BarTender® label software from Seagull Scientific is an integral part of RxTOOLKIT’s labeling solution. In addition to label design and printing, the system uses VB Scripting in BarTender to automatically calculate doses, capture patient identification information, and tie into national pharmaceutical databases for each drug dispensed. The combined solution is designed to meet the exacting dispensing requirements of applications ranging frozm NICU and pediatrics to the precise IV infusion calculations and dosage tapering of immunoglobulin therapy.

For products that need to be blended or reconstituted in the pharmacy, RxTOOLKIT retrieves product information from national databases to determine how much of each active ingredient, excipient or diluent needs to be included, based on the drug and specified dosage for the individual patient.

Labeling insulin pens

The hospital use of insulin pens was particularly suited to an RxTOOLKIT and BarTender solution.

Using the combined solution to create a dispensing label, the pharmacist can either scan the code on the insulin pen’s manufacturer label or type the word “Insulin” into the provided field. In the latter case, a drop-down menu of insulin brand names appears. Once a product is selected, the label displays in the formatting window.

The expiration information is automatically filled in based on room temperature expiration dates for the brand of insulin pen chosen.

The pharmacist then scans or types the patient MRN or name. The template automatically applies ISMP best practices, including the use of all upper case letters for the patient, all lower case letters for the dispensing pharmacist, and two forms of patient ID.

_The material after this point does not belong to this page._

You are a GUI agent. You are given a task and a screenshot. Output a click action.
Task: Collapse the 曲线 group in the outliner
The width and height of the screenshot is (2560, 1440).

Once the label is printed, it’s affixed to the pen via a new and innovative method of attaching pharmacy labels, devised by DiTrapano specifically for insulin pen applications. Working with TSI Associates, he devised the Clear Connect Label, TM a transparent adhesive sleeve that fastens the patient label to the insulin pen as a tag. All the patient, dosing and expiration information required to safely dispense and use the insulin pen can be displayed without obscuring the manufacturer label information.

The benefits

RxTOOLKIT is now deployed in hospital pharmacies throughout the United States. RxTOOLKIT insulin pen labels connect key staff members across health care disciplines, using barcodes generated with BarTender labeling software to make accurate, critical data immediately and easily accessible. Nurses spend less time looking for drug dosage and resource information, and more time caring for their patients, while reliable patient identification lessens the risk for patient mix-ups. And because BarTender automates crucial calculations, the potential for error is reduced, which results in improved confidence and efficiency among the clinical staff. RxTOOLKIT and BarTender are integral to communication, providing enhanced patient safety, streamlined processes and reduced costs.